事案発生地はソイ・ラムカムヘン53。同地区はバンコク内でもムスリムコミュニティが密集する一帯で、ジャミウルイスラム・モスクが地域信仰の中心となっている。アブドゥラー氏は同日夜にライブ配信を行い、ヒジャブ(イスラム教徒女性の頭巾)を着用しながらコーランの内容を揶揄する発言を行ったとされる。イスラム法では男性が女性として装うことが禁じられており、ヒジャブ着用+宗教侮辱の組み合わせが住民の強い怒りを招いた。
ライブ放送はSNSで急速に拡散し、当日夕方までにムスリムコミュニティ内で大規模な抗議行動の呼びかけが組織化された。同日夜、ソイ・ラムカムヘン53には数千人規模のムスリム住民が集まり、当人を取り囲む事態に発展。物理的な暴力に発展する寸前で、警察が介入した。
対立回避のため、地元コミュニティリーダーが当人と交渉。レストラン内で行われた話し合いの結果、アブドゥラー氏は3つの条件を受け入れた:(1)頭髪を完全に剃る、(2)自分の顔を平手で叩く、(3)ムスリムコミュニティに対して公式に謝罪する。当人は「衝動的な行動だった」と非を認め、謝罪を表明した。
タイは仏教徒が約94%を占める仏教国だが、深南部3県(パッタニー、ヤラー、ナラティワート)に加えて、バンコク・各都市部にも数百万人規模のムスリム少数派が暮らしている。一般的にタイは宗教的寛容性が高い社会だが、特定宗教を直接侮辱する行為は、バンコク中心部であってもコミュニティ全体の強い反発を招く。
同時期にタイ深南部では国境警備隊車両への爆弾テロ事案が発生するなど、宗教コミュニティと社会の関係性は依然として敏感な領域にある。今回のラムカムヘン事案は、バンコク中心部であっても宗教を巡る感情が瞬時に動員される現実を改めて示した。

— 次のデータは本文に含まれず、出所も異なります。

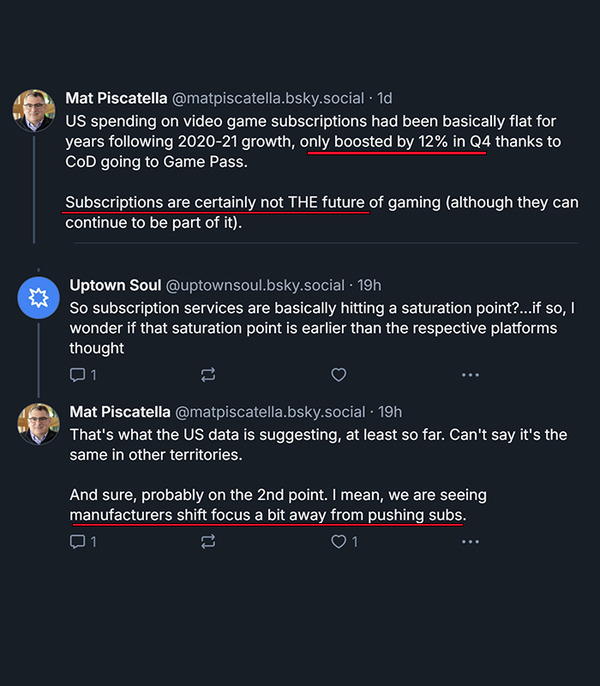Click the reply icon on Uptown Soul's post
The width and height of the screenshot is (600, 686).
77,375
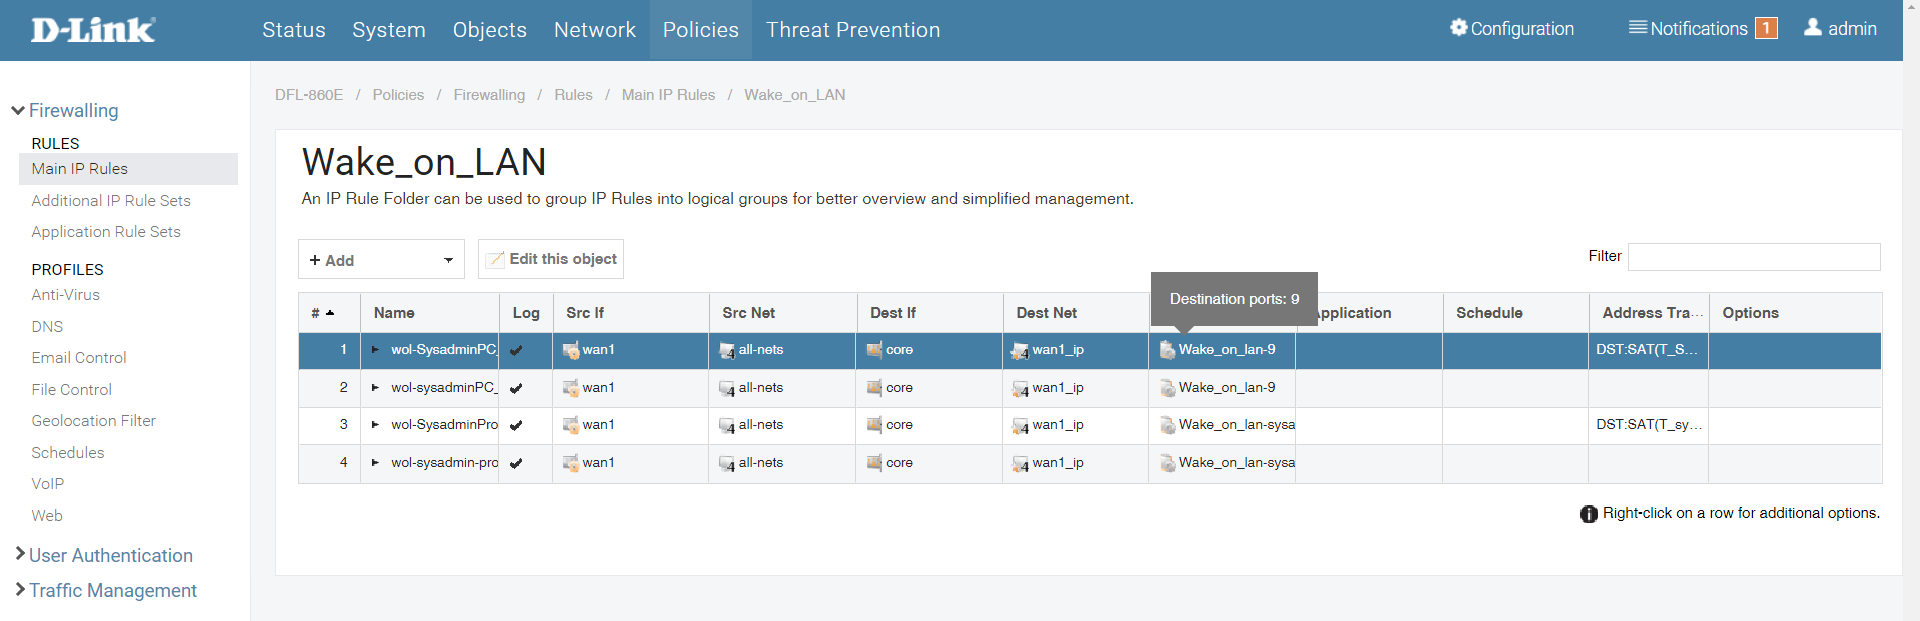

タイ在住の日本人駐在員にとって、宗教的少数派への配慮は重要なリテラシーだ。SNSでの不用意な投稿、ハロウィン仮装の選択、観光地でのモスク・寺院での行動など、無意識の言動が宗教的緊張を引き起こす可能性がある。特に、ヒジャブ・ターバン・僧衣などの宗教的服装を冗談・コスプレで着用することは、いずれの宗教に対しても避けるべきだ。